Política

ROSSANO, PARODI, GIUSTO, GIANCARELLI Y VALOTTA

Hace 40 días están detenidos por la manifestación del 14 de diciembre

Hoy fueron liberados César Arakaki y Dimas Ponce, pero siguen presas cinco personas detenidas tras la primera movilización contra la reforma previsional. El juez Bonadío sostiene su prisión preventiva arbitrariamente.

Martes 23 de enero | Edición del día

Durante la masiva manifestación del 14 de diciembre, fueron detenidos más de 60 manifestantes. Incluso muchas personas fueron “levantadas” al voleo por la Gendarmería.

Pasados 40 días, el juez federal Claudio Bonadío mantiene a cinco de esas personas en prisión.

La Cámara Federal justificó el rechazo a los pedidos de excarcelación interpuestos por los abogados defensores planteando el argumento de que podrían “entorpecer medidas de prueba en marcha”. Un argumento que no resiste los hechos, así como tampoco se han encontrado pruebas a los detenidos.

Incluso en uno de los presos, Esteban Rossano, no participó de la marcha sino que viajaba en el subte. Cuando asistía a una señora descompuesta fue abordado por gendarmes y más tarde su mochila apareció cargada de piedras y volantes de dos organizaciones políticas distintas, tal como denunció su padre. “Pruebas” plantadas, causas armadas y un claro intento de criminalizar la protesta.

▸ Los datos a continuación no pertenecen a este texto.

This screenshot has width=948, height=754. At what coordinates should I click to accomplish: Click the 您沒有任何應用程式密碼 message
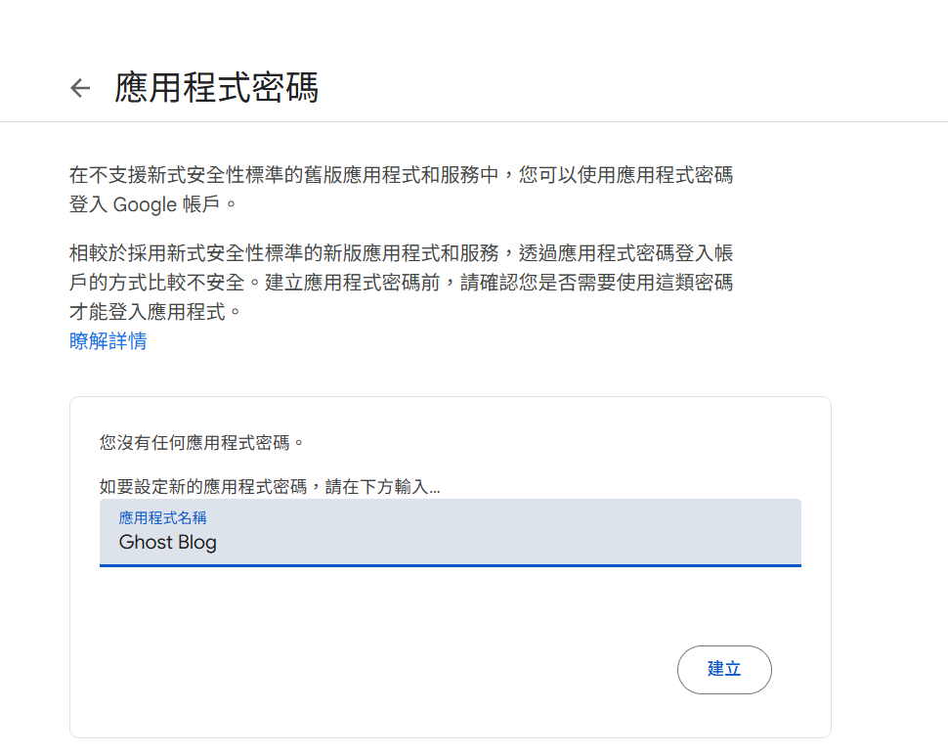pyautogui.click(x=202, y=442)
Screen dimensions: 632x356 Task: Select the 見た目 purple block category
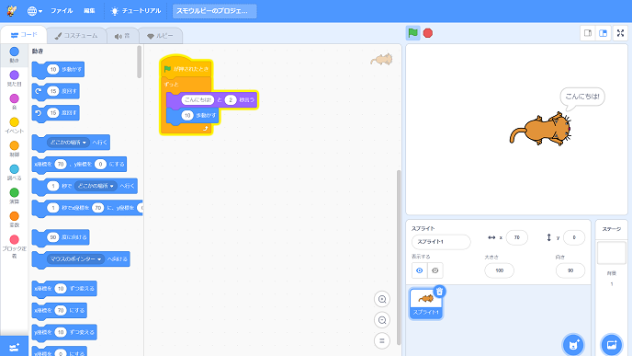point(14,78)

Los otros detenidos son Parodi, Giusto, Giancarelli y Valotta. Dos de ellos viven en situación de calle en la zona del Congreso y otros fueron detenidos cuando llegaron a la Comisaría Cuarta para reclamar por la libertad de sus compañeros.

Les imputan intimidación pública y coacción para impedir sesionar al Congreso, que en esa oportunidad intentaba aprobar la contrarreforma previsional.

Sin embargo, más allá de la situación concreta de los detenidos el 14 de diciembre, las causas que llevan adelante los jueces Bonadío y Torres van a tono con el intento de criminalizar la protesta.

El juez Torres, que lleva adelante la causa por los hechos del 18D, se vio obligado este martes a liberar a Arakaki y Ponce. Era insostenible mantener una acusación sin pruebas, así como su prisión preventiva. Mucho más si tenemos en cuenta la enorme simpatía con la movilización que ya se había expresado con los cacerolazos de la noche y la caída en la imagen del gobierno tras esas jornadas de protesta.

Pero el fallo de Torres ordena el procesamiento de los militantes con fundamentos que criminalizan la masiva movilización obrera y popular de diciembre, lanzando un duro ataque contra las organizaciones que participaron de ella. Así, la justicia federal, estimulada por el gobierno, quiere dejar un grave antecedente para criminalizar la protesta. Además de los liberados y los que permanecen detenidos, está el caso de Sebastián Romero que está acusado de un supuesto “plan de rebelión”.

Los 40 días de detención de estos jóvenes es un caso de arbitrariedad brutal: son presos políticos. No pueden seguir un día más en la cárcel. La lucha por su libertad está ligada a la pelea por el desprocesamiento y el cese de las persecuciones a quienes participaron de esa masiva manifestación popular y la defensa del derecho a la protesta.